* **Lesetext**:
::::::::

«Ich würde so gerne Schweizerin werden»
Isabelle Merlin ist in der Schweiz geboren und aufgewachsen, aber sie ist Österreicherin: Ihre Eltern haben sich nie eingebürgert. Merlin würde das seit Jahren sehr gerne tun, doch eine Einbürgerung kostet mehrere Tausend Franken, die sie nicht übrig hat.
Nach unserer Porträtserie «Mitbestimmen» zu Ausländer*innen, die bei den Wahlen nicht mitbestimmen können, dies aber gerne tun würden, meldete sich Isabelle Merlin. Ihr brenne das Thema so unter den Nägeln, dass sie sich zu Wort melden möchte. Merlin ist in der Schweiz geboren, aber sie ist Österreicherin. «Jetzt sind erneut Wahlen angesagt und mein Herz blutet», schrieb sie uns. Das ist ihre Geschichte.
Meine Eltern kamen in den 1960er-Jahren von Österreich in die Schweiz. Mich hat das immer gefuchst, dass sie sich nicht einbürgern liessen. Tatsächlich hat sie ihre Wohngemeinde auch einmal danach gefragt: Wollt ihr nicht Muttenzer Bürger werden? Heute denke ich, es hätte sicher irgendwelche Möglichkeiten gegeben, aber sie konnten sich das damals nicht leisten. Und sie waren überzeugte Österreicher und haben mir das auch als Kind immer so vermittelt.
Als ich 14 Jahre alt war, wollte ich auch mal nach Österreich ziehen. Aber dann habe ich mit den Jahren gemerkt: Ich bin zwar sehr verbunden mit Österreich und habe noch viele Verwandte dort. Aber ich bin eigentlich Baslerin. Ich begann, mich mehr für Politik zu interessieren und hatte ein Umfeld, mit dem ich mich über Politik austauschen konnte. Und wenn ich bei den Abstimmungen Telebasel geschaut habe, dachte ich: Oh, wäre das jetzt schön, wenn ich abstimmen könnte.

::::::::

* **Schriftlicher Auftrag**: Können Sie aus dem Lesetext die Stelle abschreiben, die bei den Worten „Isabelle Merlin ist“ einsetzt und nach den Worten „nicht übrig hat.“ aufhört? Die Datensätze braucht es hierfür nicht.

::::::::

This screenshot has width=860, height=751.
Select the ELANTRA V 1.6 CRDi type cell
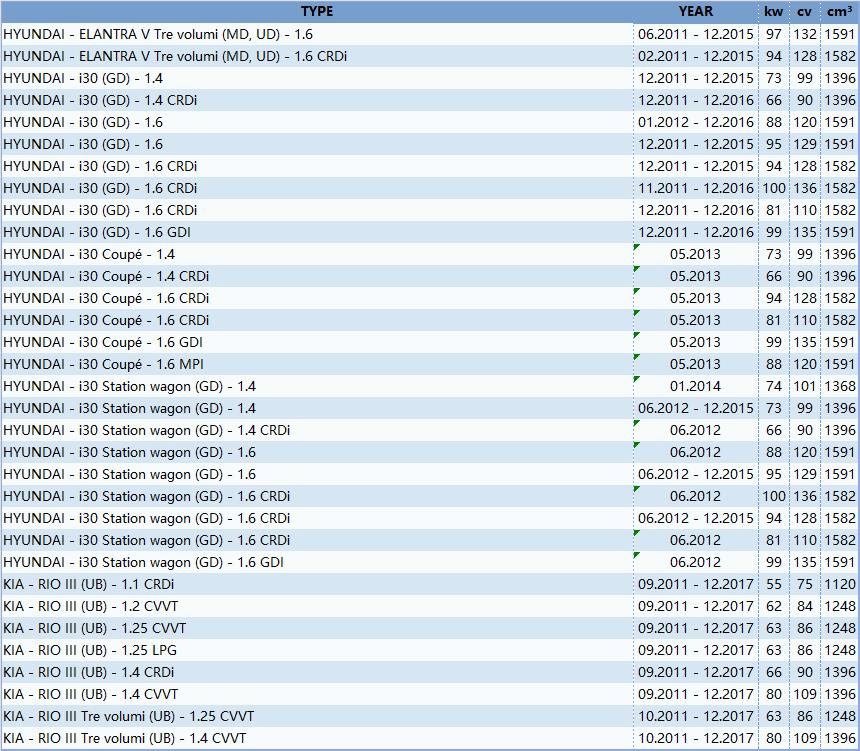coord(175,56)
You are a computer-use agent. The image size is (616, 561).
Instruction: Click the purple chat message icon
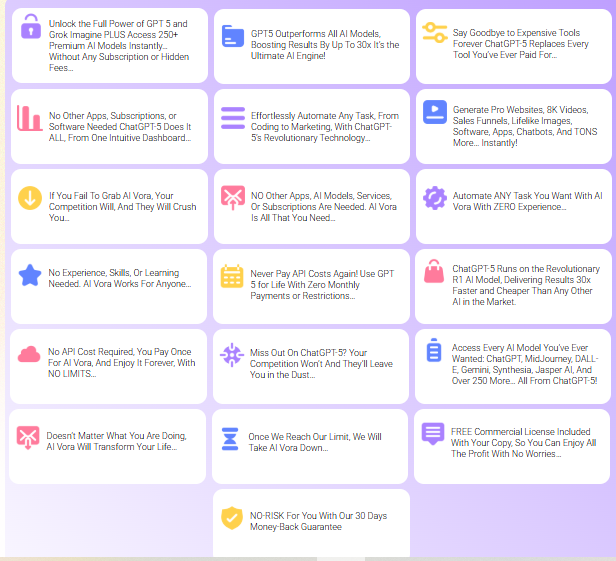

::::::::

* **Lösung dieser Aufgabe**:
Isabelle Merlin ist in der Schweiz geboren und aufgewachsen, aber sie ist Österreicherin: Ihre Eltern haben sich nie eingebürgert. Merlin würde das seit Jahren sehr gerne tun, doch eine Einbürgerung kostet mehrere Tausend Franken, die sie nicht übrig hat.